The speculative claims of evolution psychologists may have a negative influence here. Firstly because, as stated above, it dismisses about half of the participants in the public debate of the moral obligation to account for their ethical position (and, in the meantime, dismisses the other half as utopian dreamers or unworldly fanatics). After all, one can easily say that people simply want to trust a powerful leader and that this leader is obviously male. One can easily state that we do not like to be confronted with uncertainties and foreigners.

But above all, these kinds of claims are challenging the foundations of the Enlightenment’s moral project. As Immanuel Kant stated, the Enlightenment is about shedding our chains, which is done by the disposition to critically question existing dogmas. But by placing the essence of being human in an unchangeable past, we chain ourselves again: after all, if we believe evolutionary psychology, there is little room to doubt our genetic predispositions.

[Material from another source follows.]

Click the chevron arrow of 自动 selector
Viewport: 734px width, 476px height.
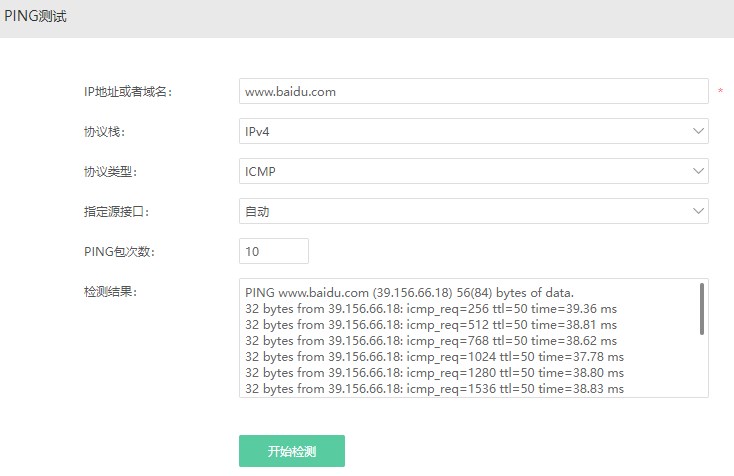698,211
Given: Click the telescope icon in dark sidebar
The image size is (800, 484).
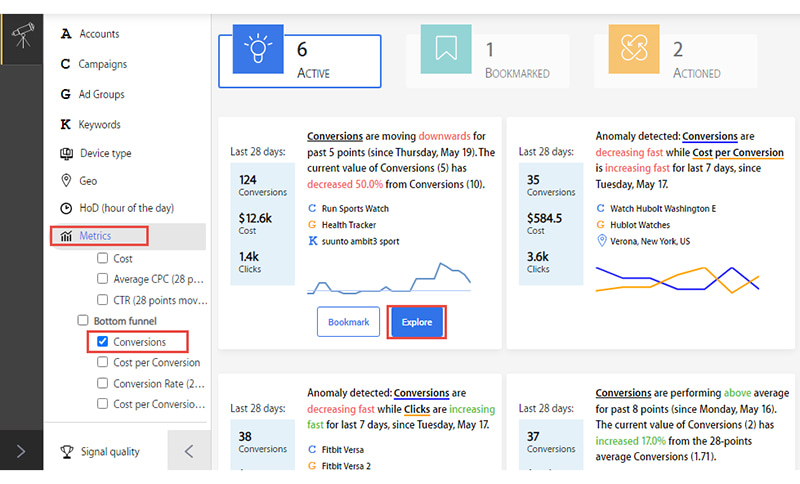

But it is by no means necessary to take our evolutionary ancestry as the sole measure of being human. This is just a romantic projection with little credibility. After all, our recent history has proved the existence of female leaders, functioning democracies, and organizations that have a 150 members multiplied by 1000. And of course our moral intuitions are largely evolutionary shaped, but that does not mean that our norms and rules are fixed. On the contrary, these can in any case be adapted to new moral requirements – as I have written earlier. We are able to reflect on our actions and late, we are able to enter into discussions with ourselves and with others. We are able to participate in a collective moral project and we are able to ignore romantic ideas if this is necessary.

That scientific claims are characterized by uncertainties is not a problem, nor is it a problem that subjective interpretations are used to deal with those uncertainties. Science is a long-term task and because of its self-correcting capacity there is certainly no reason for concern.

Moreover, it is obviously very important that we understand how we work and many of the insights developed by evolution psychologists are helpful for this. But at the same time, a speculative and sometimes suggestive reconstruction of the past should never act as a measure of moral thinking.

Further reading:


De Waal, F. (2013). The bonobo and the atheist: In search of humanism among the primates: WW Norton & Company.

Gintis, H., Van Schaik, C., Boehm, C., Chapais, B., Flack, J. C., Pagel, M., . . . Erdal, D. (2015). Zoon Politikon: The evolutionary origins of human political systems. Current Anthropology, 56(3), 340-341.

Harari, Y. N. (2014). Sapiens: A brief history of humankind: Random House.

Hirschman, A. O. (1991). The rhetoric of reaction: Harvard University Press.

Laland, K. N., Uller, T., Feldman, M. W., Sterelny, K., Müller, G. B., Moczek, A., . . . Odling-Smee, J. (2015). The extended evolutionary synthesis: its structure, assumptions and predictions. Paper presented at the Proc. R. Soc. B.

Pinker, S. (2012). The better angels of our nature: Why violence has declined: Penguin Group USA.

Purzycki, B. G., Apicella, C., Atkinson, Q. D., Cohen, E., McNamara, R. A., Willard, A. K., . . . Henrich, J. (2016). Moralistic gods, supernatural punishment and the expansion of human sociality. Nature.

Van Veelen, M. (2009). Group selection, kin selection, altruism and cooperation: when inclusive fitness is right and when it can be wrong. Journal of Theoretical Biology, 259(3), 589-600.